Free Style Data Exploration
Stages of Data Exploration - “you are given data set… what’s next”
- Poking around - “kicking the tires” - preliminary plots and queries
- Anything interesting? Finding candidate hypothesis
- Evaluating the hypothesis - Statistics (coming next week)
- Telling a story with data - presenting the results
Professor Moody Data Set as Example
What are potential questions?
- About Professor Moody: How is he grading?
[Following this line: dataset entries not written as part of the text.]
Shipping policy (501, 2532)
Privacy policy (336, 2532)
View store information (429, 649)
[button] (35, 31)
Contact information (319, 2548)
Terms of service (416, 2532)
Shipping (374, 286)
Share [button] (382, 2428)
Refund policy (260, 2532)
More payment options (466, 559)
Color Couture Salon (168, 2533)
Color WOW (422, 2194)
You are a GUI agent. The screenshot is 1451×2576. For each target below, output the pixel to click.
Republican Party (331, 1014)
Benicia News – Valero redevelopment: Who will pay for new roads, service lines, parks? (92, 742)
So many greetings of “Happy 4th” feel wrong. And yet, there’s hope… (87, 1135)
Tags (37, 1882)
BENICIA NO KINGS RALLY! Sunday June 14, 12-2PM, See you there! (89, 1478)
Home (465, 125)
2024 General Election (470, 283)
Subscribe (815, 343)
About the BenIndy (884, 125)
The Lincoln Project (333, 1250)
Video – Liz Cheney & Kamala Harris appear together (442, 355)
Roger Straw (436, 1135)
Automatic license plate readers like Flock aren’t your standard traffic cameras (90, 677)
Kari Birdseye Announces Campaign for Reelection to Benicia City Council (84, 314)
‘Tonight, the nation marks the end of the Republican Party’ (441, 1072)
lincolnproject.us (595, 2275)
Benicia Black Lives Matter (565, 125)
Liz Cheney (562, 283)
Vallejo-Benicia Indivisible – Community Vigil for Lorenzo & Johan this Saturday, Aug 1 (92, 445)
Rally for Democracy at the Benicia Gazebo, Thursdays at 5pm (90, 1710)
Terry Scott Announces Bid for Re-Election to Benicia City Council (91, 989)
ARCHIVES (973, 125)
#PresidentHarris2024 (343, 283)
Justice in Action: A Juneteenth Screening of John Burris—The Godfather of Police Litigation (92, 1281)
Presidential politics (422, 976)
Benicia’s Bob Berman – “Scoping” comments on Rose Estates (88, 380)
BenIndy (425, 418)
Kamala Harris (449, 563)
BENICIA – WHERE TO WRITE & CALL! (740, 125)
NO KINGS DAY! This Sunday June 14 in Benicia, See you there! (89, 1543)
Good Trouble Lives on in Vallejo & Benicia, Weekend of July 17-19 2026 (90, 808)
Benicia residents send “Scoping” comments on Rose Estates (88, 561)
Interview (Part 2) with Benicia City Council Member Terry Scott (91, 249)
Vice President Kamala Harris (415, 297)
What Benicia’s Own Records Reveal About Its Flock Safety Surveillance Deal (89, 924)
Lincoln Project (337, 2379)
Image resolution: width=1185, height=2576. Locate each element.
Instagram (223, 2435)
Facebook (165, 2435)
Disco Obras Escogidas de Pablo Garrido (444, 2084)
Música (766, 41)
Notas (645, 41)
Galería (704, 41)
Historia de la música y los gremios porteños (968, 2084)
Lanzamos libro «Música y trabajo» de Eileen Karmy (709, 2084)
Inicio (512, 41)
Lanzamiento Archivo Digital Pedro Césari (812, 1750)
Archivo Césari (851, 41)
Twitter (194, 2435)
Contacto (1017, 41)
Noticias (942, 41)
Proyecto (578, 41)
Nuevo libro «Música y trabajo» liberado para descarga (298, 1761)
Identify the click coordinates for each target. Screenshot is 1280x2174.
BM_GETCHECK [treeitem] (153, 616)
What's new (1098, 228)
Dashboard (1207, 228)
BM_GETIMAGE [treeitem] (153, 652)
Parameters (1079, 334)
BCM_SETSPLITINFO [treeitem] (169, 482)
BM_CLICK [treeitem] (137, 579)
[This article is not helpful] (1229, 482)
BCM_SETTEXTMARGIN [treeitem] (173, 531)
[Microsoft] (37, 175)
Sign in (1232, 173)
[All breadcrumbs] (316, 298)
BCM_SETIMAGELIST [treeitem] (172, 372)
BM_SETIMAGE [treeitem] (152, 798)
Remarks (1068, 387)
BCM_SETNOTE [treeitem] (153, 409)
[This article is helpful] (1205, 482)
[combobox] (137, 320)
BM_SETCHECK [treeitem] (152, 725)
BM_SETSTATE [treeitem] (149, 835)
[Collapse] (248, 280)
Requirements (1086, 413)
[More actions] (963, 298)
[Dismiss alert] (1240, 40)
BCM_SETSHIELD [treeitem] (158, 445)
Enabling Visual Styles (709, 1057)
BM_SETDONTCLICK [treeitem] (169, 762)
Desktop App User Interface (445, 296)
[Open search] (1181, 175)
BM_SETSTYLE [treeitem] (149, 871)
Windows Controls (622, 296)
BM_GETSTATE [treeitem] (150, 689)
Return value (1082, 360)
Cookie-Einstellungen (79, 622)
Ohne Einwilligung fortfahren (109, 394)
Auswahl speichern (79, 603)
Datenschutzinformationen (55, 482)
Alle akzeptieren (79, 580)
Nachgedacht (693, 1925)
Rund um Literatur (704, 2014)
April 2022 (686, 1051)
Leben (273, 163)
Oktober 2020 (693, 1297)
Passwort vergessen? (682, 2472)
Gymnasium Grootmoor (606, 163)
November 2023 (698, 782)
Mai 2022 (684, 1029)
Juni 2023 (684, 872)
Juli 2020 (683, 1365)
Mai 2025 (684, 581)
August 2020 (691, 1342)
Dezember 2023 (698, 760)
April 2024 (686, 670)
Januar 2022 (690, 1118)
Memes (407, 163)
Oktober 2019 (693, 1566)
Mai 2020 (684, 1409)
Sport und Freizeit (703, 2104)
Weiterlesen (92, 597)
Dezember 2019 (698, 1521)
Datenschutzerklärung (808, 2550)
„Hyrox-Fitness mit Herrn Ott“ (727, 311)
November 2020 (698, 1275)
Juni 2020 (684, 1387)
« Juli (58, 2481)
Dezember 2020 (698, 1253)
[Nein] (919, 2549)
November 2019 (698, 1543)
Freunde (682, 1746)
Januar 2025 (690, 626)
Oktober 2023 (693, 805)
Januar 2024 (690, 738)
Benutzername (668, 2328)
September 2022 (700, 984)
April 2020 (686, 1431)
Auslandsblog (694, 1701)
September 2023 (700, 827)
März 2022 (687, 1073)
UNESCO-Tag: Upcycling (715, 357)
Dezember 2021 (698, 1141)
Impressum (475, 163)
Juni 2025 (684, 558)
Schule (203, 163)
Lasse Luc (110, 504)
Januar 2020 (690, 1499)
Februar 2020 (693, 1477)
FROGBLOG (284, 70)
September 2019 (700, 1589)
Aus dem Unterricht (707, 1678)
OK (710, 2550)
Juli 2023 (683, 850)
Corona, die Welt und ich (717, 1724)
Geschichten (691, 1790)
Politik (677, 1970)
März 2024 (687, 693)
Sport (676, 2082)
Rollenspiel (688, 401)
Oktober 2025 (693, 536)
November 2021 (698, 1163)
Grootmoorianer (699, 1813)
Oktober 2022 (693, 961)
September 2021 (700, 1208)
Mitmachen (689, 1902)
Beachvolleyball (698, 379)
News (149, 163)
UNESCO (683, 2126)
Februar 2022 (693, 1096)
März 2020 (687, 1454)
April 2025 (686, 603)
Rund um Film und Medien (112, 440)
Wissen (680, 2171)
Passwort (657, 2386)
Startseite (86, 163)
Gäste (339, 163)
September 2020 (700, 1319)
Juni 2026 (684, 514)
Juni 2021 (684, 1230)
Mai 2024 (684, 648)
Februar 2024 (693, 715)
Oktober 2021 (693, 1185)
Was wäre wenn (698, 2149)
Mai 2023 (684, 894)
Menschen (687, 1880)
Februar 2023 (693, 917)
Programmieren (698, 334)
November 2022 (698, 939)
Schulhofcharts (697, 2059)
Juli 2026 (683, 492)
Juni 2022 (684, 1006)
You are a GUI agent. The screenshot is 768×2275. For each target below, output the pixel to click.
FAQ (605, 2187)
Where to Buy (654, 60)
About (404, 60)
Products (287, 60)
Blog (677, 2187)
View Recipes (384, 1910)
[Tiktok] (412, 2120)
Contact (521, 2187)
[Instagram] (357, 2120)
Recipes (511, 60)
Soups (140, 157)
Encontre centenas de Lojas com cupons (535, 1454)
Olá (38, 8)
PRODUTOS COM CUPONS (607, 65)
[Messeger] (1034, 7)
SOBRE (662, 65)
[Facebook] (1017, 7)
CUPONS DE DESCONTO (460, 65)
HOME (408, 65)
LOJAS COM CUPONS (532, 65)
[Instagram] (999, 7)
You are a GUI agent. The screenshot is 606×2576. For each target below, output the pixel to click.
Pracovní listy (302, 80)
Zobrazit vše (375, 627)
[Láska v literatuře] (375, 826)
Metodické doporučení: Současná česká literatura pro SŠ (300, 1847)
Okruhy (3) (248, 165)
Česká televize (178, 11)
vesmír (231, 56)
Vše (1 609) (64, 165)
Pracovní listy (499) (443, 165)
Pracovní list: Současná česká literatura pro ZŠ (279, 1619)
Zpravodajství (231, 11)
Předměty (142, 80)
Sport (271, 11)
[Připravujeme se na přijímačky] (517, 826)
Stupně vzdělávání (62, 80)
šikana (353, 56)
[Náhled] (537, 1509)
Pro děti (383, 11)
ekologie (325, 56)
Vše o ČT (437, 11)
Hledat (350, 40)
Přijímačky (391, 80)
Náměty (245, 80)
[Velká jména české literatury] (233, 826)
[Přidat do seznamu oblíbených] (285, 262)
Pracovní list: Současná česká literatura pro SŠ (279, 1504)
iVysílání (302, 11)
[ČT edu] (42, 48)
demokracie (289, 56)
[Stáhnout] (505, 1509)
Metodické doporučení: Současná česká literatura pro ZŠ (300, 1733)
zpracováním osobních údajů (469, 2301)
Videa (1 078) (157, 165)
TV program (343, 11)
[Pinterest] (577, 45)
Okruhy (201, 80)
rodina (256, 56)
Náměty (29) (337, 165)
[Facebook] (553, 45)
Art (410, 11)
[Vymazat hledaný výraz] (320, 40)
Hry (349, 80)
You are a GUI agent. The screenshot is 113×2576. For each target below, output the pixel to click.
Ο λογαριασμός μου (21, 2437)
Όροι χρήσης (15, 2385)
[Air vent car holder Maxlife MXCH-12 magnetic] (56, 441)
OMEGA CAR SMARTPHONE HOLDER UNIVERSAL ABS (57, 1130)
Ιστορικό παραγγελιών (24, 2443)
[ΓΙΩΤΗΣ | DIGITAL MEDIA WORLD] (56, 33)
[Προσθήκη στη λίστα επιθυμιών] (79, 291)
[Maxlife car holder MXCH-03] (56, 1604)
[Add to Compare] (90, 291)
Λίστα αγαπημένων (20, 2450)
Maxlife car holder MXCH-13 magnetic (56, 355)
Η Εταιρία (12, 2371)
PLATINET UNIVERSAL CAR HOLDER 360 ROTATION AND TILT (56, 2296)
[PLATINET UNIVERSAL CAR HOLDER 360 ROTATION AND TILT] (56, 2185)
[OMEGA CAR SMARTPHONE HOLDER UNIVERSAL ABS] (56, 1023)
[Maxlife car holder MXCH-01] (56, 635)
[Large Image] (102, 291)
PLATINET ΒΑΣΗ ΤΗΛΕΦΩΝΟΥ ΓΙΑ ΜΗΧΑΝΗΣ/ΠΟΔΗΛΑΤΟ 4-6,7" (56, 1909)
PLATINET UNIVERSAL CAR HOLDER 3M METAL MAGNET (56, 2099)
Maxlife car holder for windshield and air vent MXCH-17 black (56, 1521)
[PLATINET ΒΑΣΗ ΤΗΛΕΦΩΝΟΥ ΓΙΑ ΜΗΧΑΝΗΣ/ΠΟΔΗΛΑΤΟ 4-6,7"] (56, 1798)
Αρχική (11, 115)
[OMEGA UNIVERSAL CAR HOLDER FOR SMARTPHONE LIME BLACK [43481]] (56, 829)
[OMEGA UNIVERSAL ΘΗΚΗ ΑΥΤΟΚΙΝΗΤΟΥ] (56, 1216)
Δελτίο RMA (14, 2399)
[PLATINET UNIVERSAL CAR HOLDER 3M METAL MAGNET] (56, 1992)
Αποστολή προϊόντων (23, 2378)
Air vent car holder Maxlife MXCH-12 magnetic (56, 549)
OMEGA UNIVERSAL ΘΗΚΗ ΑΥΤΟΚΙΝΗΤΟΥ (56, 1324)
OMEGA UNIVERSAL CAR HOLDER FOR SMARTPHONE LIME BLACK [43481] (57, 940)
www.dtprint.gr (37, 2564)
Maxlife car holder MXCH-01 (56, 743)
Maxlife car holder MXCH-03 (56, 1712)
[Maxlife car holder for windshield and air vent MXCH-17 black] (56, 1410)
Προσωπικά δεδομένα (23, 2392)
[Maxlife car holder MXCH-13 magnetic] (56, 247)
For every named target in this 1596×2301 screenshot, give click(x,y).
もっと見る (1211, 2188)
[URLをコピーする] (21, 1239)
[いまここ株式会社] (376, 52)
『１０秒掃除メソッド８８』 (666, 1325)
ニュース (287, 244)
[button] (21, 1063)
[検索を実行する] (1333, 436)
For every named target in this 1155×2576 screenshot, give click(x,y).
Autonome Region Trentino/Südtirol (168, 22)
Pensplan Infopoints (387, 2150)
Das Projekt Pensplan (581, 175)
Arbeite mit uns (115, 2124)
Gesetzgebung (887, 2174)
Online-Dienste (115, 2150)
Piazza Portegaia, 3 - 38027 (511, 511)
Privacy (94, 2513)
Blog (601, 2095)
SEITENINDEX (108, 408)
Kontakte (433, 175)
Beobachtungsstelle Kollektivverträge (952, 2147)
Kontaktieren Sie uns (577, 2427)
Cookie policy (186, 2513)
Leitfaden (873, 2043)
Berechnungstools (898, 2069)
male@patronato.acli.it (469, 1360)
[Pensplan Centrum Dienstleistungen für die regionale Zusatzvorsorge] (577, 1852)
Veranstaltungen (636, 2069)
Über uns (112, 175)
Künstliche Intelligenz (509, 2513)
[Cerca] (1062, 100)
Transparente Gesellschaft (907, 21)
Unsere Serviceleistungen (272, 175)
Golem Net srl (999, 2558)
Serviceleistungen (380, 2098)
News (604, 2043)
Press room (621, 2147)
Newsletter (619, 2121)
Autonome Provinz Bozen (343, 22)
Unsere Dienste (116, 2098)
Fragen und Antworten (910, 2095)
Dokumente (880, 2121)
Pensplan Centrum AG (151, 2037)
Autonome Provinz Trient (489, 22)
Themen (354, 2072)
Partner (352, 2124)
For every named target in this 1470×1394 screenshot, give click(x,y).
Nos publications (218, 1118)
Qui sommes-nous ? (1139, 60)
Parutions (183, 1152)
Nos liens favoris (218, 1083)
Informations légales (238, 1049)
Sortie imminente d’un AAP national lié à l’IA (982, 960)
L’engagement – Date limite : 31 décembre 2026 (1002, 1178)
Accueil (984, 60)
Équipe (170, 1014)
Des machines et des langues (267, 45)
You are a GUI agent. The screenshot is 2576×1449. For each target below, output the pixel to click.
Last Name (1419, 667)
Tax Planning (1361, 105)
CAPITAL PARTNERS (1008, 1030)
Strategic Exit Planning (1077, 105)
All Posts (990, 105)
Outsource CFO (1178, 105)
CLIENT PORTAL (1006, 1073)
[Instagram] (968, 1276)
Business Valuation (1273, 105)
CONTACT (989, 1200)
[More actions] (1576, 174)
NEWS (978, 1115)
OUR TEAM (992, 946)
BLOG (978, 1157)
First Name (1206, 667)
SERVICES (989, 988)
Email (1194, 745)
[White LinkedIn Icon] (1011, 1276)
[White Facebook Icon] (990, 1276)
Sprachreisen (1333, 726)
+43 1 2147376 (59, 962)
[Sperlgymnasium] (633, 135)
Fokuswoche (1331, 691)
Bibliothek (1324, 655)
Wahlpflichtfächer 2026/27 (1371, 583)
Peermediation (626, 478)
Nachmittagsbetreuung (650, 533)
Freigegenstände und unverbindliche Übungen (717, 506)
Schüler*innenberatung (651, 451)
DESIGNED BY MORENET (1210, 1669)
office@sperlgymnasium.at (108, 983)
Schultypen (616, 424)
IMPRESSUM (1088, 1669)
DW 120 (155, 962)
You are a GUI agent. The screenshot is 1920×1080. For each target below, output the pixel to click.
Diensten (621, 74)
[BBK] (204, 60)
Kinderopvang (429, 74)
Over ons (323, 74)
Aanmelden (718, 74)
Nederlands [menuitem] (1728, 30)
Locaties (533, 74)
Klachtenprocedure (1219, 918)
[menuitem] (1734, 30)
How to pass the class? is this fair grading?
- About his class - Behaviors: texting, asking questions, dozing off, participating, leaving early, coming late, etc. General analysis
Poking Around
- Plot!
- What plots can you make on Moody data set? And what would these plot tell you about Moody data set?
- Barplot of grades, ask_questions, on_smartphone, etc.
How many plots can one make for Professor Moody set?
Moody[grade, score, texting, questions, participation]
2 Numerical and 3 Categorical variables
- 5 Single attribute plots
- 3 Bar plots - on Grade, Texting, and Questions
- 2 Box plots - on Score and on Participation
- Scatter plot of grade vs. participation = 1
- (3 choose 2) mosaic plots = 3
- 6 multi-box plots
boxplot(numerical ~ categorical)
But much more! 65 more plots
So far, 15 plots… but now lets subset the moody data frame
- Grade has 5 values and texting and questions have 4 values each (never, rarely, often, always)
- How many box plots can we create for subsets of moody by (Attribute == value)?
moody[moody$texting == 'always']$grade - 4 x 2 + 4 x 2 + 5 x 2 = 26 bar plots over subsets of moody
- 2 x (4 + 4 + 5) = 26 box plots over subsets of moody
- Scatter plots (grade vs. participation) on simple subsets of moody data frame (attribute = value) = 4 + 4 + 5 over subsets of moody = 13 scatter plots
So far 80 plots … just from 5 attributes
- But wait … there’s so much more!
- How about conjunctions? Subsets like “always texting and never asking questions A students”?
- This will be HUNDREDS OF PLOTS